L’addio di Jacopo Cellai provoca la reazione del senatore Massimo Mallegni, Commissario Regionale di Forza Italia, che analizza la situazione dal punto di vista storico, riprendendo la questione dal 2008, ovvero quando nacque il Popolo della Libertà.

“Quella “fusione a freddo” tra due alleati, Forza Italia e Alleanza Nazionale, ha funzionato solo per vincere le politiche del 2008 ma subito dopo ha mostrato i suoi limiti. Erano troppo le incompatibilità tra le due componenti pur essendo entrambe saldamente nell’area di Centro Destra. Quando Forza Italia è tornata a vedere la luce nel 2013 tutto era cambiato. Alleanza Nazionale non c’era più e la componente Finiana, Futuro e Libertà, si era dimostrata un grande flop. Moltissimi ex AN scelsero di restare in Forza Italia, anzi se posso dirlo, ne egemonizzarono la leadership. In quel periodo ci fu l’espulsione di Berlusconi dal Senato conseguente alla ingiusta e ormai acclarata “fasulla” condanna, con un evidente ridimensionamento forzato della sua Leadership.
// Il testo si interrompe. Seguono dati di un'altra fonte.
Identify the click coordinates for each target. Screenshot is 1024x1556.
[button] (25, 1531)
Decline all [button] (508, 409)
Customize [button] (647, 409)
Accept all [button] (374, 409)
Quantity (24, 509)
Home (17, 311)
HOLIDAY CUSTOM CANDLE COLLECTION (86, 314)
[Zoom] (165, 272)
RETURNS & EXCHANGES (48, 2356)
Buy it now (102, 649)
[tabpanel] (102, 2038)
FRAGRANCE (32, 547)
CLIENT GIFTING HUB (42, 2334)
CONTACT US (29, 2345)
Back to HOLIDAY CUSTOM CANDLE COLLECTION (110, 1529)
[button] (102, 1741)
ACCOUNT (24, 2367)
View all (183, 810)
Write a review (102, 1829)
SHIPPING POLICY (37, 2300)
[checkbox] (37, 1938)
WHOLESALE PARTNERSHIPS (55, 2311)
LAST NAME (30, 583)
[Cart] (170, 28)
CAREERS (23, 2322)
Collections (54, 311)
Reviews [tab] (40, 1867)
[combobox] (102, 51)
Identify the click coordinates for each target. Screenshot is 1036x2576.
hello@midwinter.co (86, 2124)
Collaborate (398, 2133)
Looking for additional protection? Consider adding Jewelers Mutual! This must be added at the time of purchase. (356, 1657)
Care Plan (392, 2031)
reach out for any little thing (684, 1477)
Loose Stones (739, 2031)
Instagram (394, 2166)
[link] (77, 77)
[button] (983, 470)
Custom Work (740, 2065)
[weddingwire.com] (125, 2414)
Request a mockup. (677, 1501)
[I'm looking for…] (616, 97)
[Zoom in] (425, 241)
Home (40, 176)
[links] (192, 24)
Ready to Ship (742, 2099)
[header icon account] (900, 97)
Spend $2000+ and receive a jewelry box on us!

Da quel momento Forza Italia ha iniziato a consumarsi assumendo sembianze non proprie di partito di Destra Liberale”.

Così, mette in luce Mallegni, “Forza Italia non è un partito di Destra, come bene ha più volte ribadito Berlusconi e anche qualche giorno fa in un’intervista Antonio Tajani. Noi siamo un Movimento Politico moderato di Centro, alleato con una destra liberale (speriamo) e alla Lega”.

In sintesi, Mallegni dunque spiega l’addio di Cellai nell’ambito del ritorno di Forza Italia alla sua vocazione originale, ovvero l’appartanenza del partito degli azzurri, come ben stigmatizzato dalla scelta di Silivio Berlusconi “di nominare Antonio Tajani Coordinatore Nazionale di Forza Italia” ad un’area “non certamente sovranista, ma Europeista, Liberale, Cristiana, Riformista e Garantista e aderente al Partito Popolare europeo”. Perciò, dice ancora Mallegni, la scelta dirimente di “aver deciso di sostenere Mario Draghi significa essersi sacrificati nell’interesse dell’Italia, in un momento difficile e complicato”.

Conclude la nota: “Auguro a chi se ne va tanta fortuna. Noi dal settembre scorso in Toscana abbiamo ripreso un percorso interrotto troppi anni fa, il Coordinamento regionale sta lavorando molto bene, i Coordinamenti Provinciali stanno raccoglierne decine di nuove adesioni e i Dipartimenti stanno producendo un lavoro importantissimo con atti concreti. Siamo una grande squadra e presto torneremo alla guida della nostra coalizione che con Berlusconi e Tajani alla testa tornerà vincitrice al Governo del Paese”.